→ **EXERCISE DESCRIPTION**
Collect every line in the records below that contains the word "will".

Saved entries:
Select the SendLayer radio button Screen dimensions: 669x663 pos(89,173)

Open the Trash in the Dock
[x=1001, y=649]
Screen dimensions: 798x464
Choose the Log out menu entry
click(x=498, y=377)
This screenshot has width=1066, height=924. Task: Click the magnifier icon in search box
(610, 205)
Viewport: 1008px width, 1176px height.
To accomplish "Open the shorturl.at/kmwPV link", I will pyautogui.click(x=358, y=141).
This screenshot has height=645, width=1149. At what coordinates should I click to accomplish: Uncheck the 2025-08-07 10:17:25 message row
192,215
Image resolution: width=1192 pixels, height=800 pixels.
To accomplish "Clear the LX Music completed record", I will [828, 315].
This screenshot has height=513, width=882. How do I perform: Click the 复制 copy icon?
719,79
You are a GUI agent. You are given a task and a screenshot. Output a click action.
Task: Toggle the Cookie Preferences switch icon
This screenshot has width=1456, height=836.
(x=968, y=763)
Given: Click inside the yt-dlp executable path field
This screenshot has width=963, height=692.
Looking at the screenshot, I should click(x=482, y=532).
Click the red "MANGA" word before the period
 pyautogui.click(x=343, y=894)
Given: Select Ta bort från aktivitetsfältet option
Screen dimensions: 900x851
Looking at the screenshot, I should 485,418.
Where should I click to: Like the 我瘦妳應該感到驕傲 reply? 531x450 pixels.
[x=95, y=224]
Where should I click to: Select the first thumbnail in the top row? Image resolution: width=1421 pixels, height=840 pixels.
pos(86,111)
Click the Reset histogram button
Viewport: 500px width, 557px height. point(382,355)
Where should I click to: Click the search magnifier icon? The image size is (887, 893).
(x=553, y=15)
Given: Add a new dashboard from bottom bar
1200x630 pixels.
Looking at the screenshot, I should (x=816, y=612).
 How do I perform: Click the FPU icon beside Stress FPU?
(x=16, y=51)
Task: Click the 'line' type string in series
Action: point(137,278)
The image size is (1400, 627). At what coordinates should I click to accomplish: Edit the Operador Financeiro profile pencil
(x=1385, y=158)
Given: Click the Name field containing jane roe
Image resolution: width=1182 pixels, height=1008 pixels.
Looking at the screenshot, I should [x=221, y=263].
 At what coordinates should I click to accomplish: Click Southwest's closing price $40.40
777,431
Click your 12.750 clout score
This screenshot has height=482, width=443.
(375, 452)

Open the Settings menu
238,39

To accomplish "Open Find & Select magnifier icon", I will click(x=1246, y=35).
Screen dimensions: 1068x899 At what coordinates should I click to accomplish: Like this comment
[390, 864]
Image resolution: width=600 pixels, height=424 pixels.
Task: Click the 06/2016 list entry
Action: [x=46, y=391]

→ **TASK ANSWER**
To accomplish "Open the shorturl.at/kmwPV link", I will pyautogui.click(x=358, y=141).
To accomplish "Clear the LX Music completed record", I will [828, 315].
To accomplish "Open Find & Select magnifier icon", I will click(x=1246, y=35).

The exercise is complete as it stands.